Потом, надев веночки, смеясь и напевая какую-то песенку, вернулись в санаторий. Дело уже было к ужину, а ужин - это святое. Да и еще нужно было незаметно набрать в карманы хлеба, потому что ближе ко сну всегда хотелось есть.


                = 4 =

    В санатории жизнь просто бурлила, а со мной каждый раз что-нибудь да приключалось - то в лесу укусил клещ, то сельский фельдшер удалил разболевшийся молочный зубик. То одно, то другое...
    Когда всех детей фотографировали для альбома на память, то врач Кашенцев, стоя в сторонке, смешил меня, показывая на мой курносый носик. А я, заливаясь звонким смехом, так и была сфотографирована - веселая и смешная, в белой панамке и желтом песочнике (шортики на лямочках), поставленная на стул как самая маленькая.
     В августе наш Кашенцев женится, и захочет не просто поставить штамп в паспорте, а сыграть свадьбу, и не где-нибудь, а в нашем санатории. В "красном уголке" будут накрыты столы с угощениями для медперсонала и с конфетами и фруктами - для нас, детей.
Мы сами придумаем смешную сценку про Машу и Медведя и покажем ее перед всеми. Медведя играл мой давний обидчик, а Машу - я, так как была единственная, кто мог влезть в рыбацкий плетеный короб. И этот мальчик, с которым я давно помирилась, унесет из медкабинета пеленку и постелет на дно короба, объяснив всем :
   - Чтобы мяконько было малявке...
   
    В конце августа придет время расставаться со всеми, с кем я жила, дружила, ссорилась и мирилась. Мне уже и не захочется уезжать оттуда, потому что за три месяца я ко всем и ко всему привыкла. Давно были прощены мои обидчики, и я даже была в приятельских отношениях с ними.
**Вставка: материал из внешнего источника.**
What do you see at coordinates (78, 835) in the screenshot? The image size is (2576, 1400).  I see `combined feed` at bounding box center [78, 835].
    Когда я со своим чемоданчиком подошла к дверям с вывеской "Выход", уже знала - вот сейчас я выйду и больше никогда (никогда!) не вернусь сюда и никогда не увижу этих девочек и мальчиков...А как же мои кролики, морские свинки, черепашка? Как они будут тут поживать без меня? Получается, их я тоже больше не увижу? И я готова была уже расплакаться, но вот подошла Таня, обняла меня и сказала :
    - Ты потом напиши мне сюда письмо, пусть даже и печатными буквами, чтобы я знала, что у тебя все хорошо. А в конце письма - помнишь, как я тебя учила? - напиши : " С любовью - Люба". Твоя мама подпишет конверт, я ее просила. В конце сентября, когда меня выпишут из санатория, я найду тебя в городе и приеду к вам домой, и мы пойдем в кинотеатр на какой-нибудь фильм, и будем гулять в парке....
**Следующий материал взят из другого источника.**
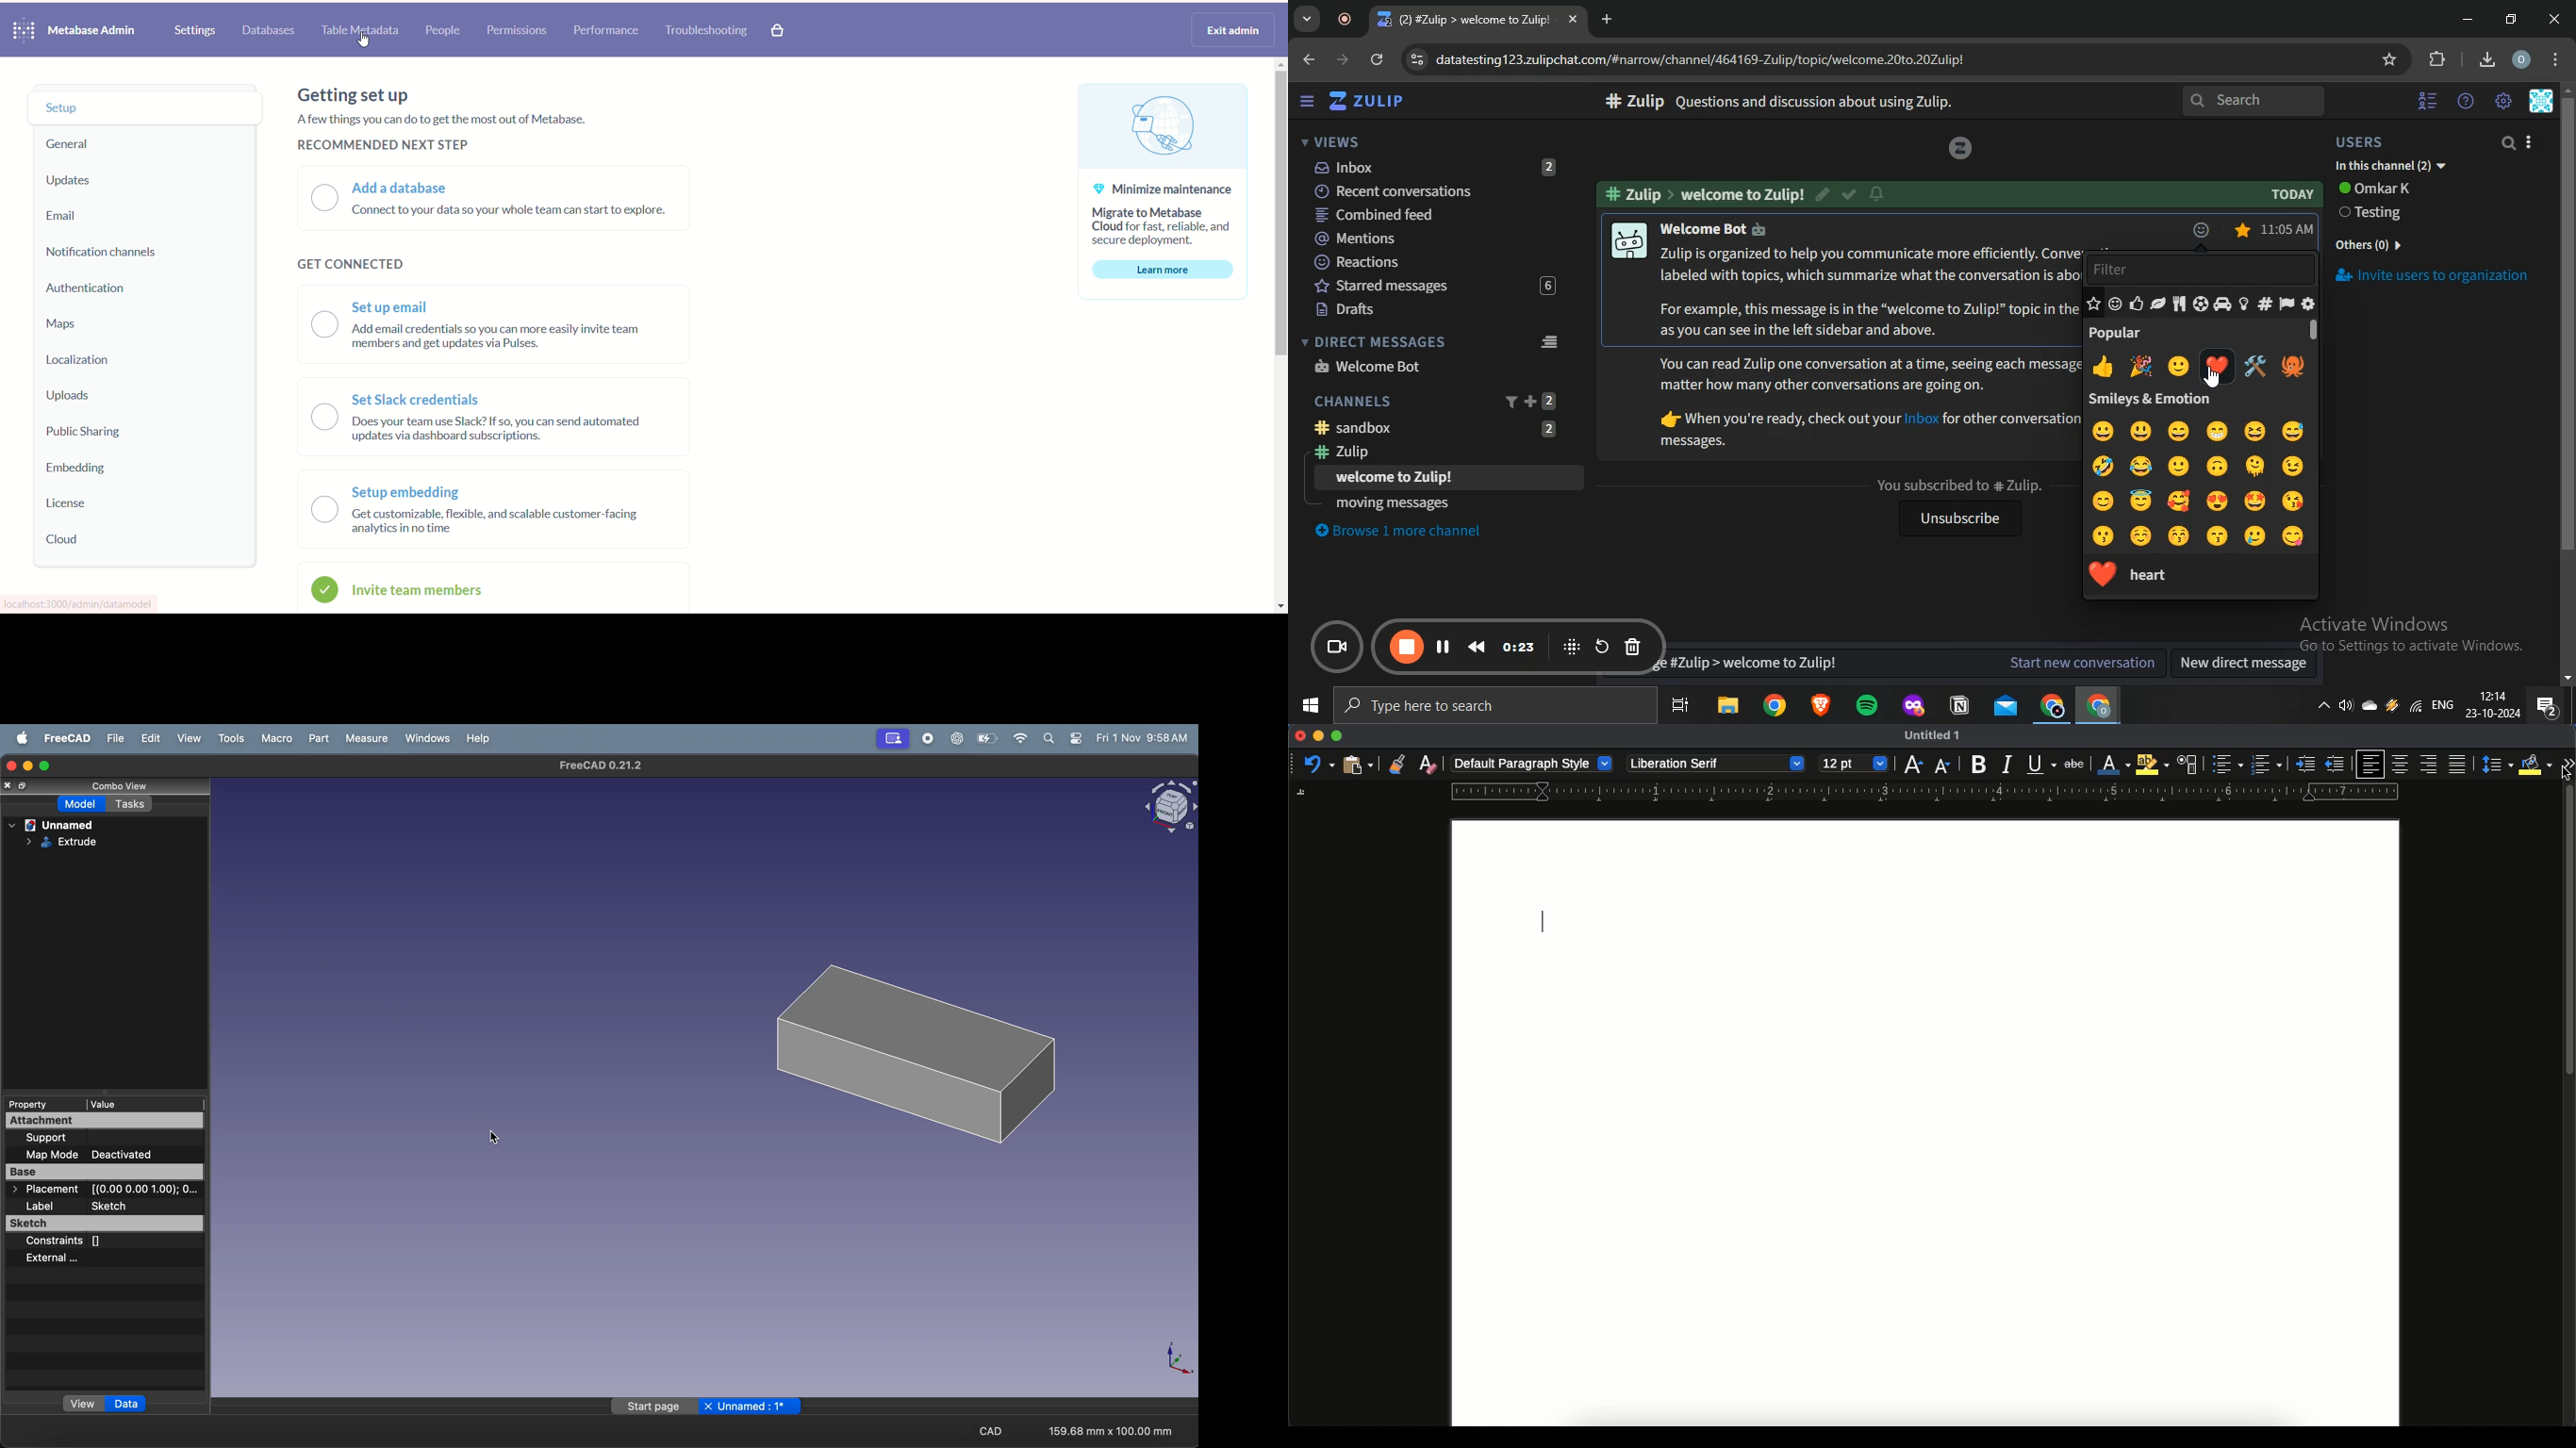 The height and width of the screenshot is (1456, 2576). I want to click on travel and places, so click(2221, 304).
     Только все это и в самом деле будет позже, а сейчас, открыв дверь, я повернулась и обвела всех взглядом, как бы запоминая, кивнула головой прощаясь и вышла.
     Уезжая, уже из окна автобуса я все смотрела и смотрела в сторону удаляющегося здания санатория, пока оно не исчезло совсем...
     Мысленно я еще долго находилась там, в санатории, даже когда была уже дома; и еще долго помнила распорядок дня, с улыбкой глядя на будильник, стрелки которого показывали время "тихого часа".

       А потом, позже, я пойму, что тО время было для меня чем-то бОльшим, чем я думала, иначе при воспоминании не теребило бы так душу и не появились бы светлая грусть и чувство безмерной жалости - к себе, той маленькой, к детям-калекам, для которых их мирок был за той калиткой, где они все на равных, где никто никого не стеснялся, а жил со своими болями, переживаниями, всплесками детского эгоизма и конечно, любовью - к близким, к друг дружке, к тем, к кому уже привыкли и почти сроднились. Эти дети со временем понимали, что болезнь их всех сблизила, а не оттолкнула, и это дало силы для надежды и веры на выздоровление. Они уже не те, кем были ранее - произошло взросление души, которая когда-то была такая хрупкая и ранимая, а теперь стала как кремень - значит, они многое выдержат и другим помогут.